Alguns dos fatores subjacentes e mais importantes que influenciam a eficácia da adesão ao distanciamento social são a política e as crenças políticas. Cientistas sociais produziram uma série de pesquisas e encontraram resultados sugerindo que a disposição dos indivíduos para aderir a práticas como o uso de máscaras está fortemente correlacionado à ideologia política. Como demonstra claramente o caso brasileiro, governos federais, estaduais e locais introduziram e continuam modificando políticas de distanciamento social de maneira adversa e seguindo direções contrárias. O nível de conflito político é tão alto em alguns contextos que governos municipais estão processando governos estaduais em tribunais federais para que possam aderir às políticas prescritas pelo presidente; as mesmas políticas que são reconhecidas como contrárias às recomendadas pela OMS.
Motivados pelo entendimento da complexidade dos problemas colocados pela covid-19 e o conjunto resultante de respostas que devem ser consideradas, cientistas sociais podem desempenhar um papel fundamental à medida que continuam aprendendo a lidar e a mitigar efetivamente os custos impostos pela pandemia às nossas sociedades. No que diz respeito às políticas de distanciamento social, cientistas sociais têm produzido pesquisas robustas que sugerem que essas medidas não podem ser desenhadas ou avaliadas sem a devida consideração da multiplicidade de outras políticas públicas que influenciam e afetam seus resultados.
Para responder à pandemia de forma efetiva, os governos precisam responder com um amplo conjunto de medidas e assegurar que essas sejam coerentes, de modo que reforcem os mesmos objetivos.
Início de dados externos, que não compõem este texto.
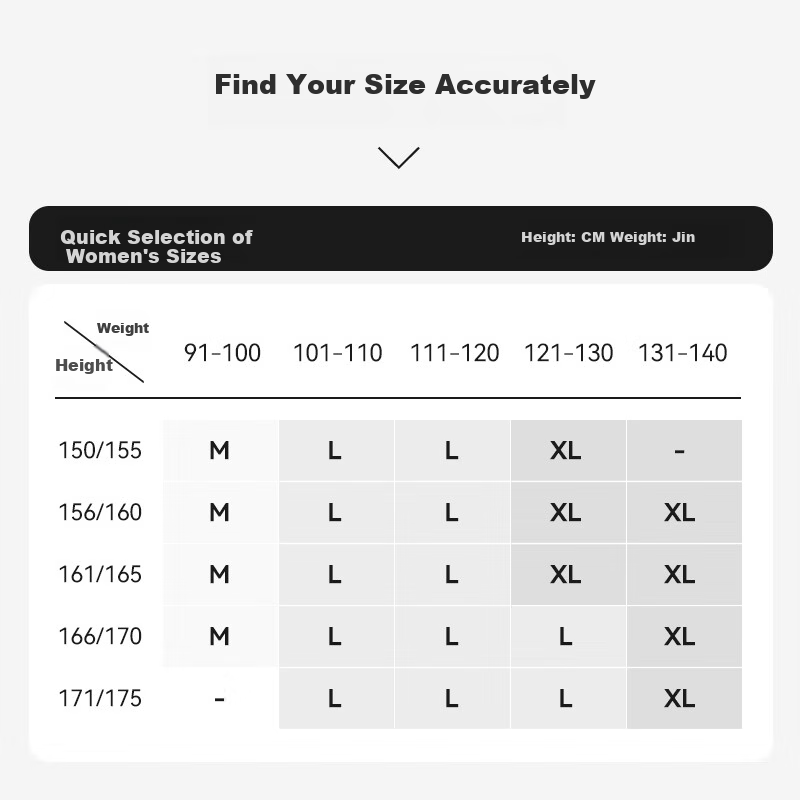This screenshot has width=800, height=800.
Task: Click the downward chevron arrow below the title
Action: coord(398,157)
Por sua vez, os cientistas sociais devem continuar a participar das discussões com os governos, o setor privado e o amplo espectro de cientistas que atualmente estão trabalhando no combate à covid. Como parte de equipes multidisciplinares, nosso papel pode ser o de garantir que haja consideravelmente mais debate voltado para destacar que a efetividade das políticas orientadas para áreas específicas, como políticas econômicas e fiscais, está intrinsecamente ligada a outras políticas, como medidas de distanciamento social e medidas de saúde pública.
Lorena G. Barberia é professora no Departamento de Ciência Política da USP (Universidade de São Paulo), pesquisadora do Cepesp e coordenadora científica da Rede Solidária de Pesquisa em Políticas Públicas & Sociedade.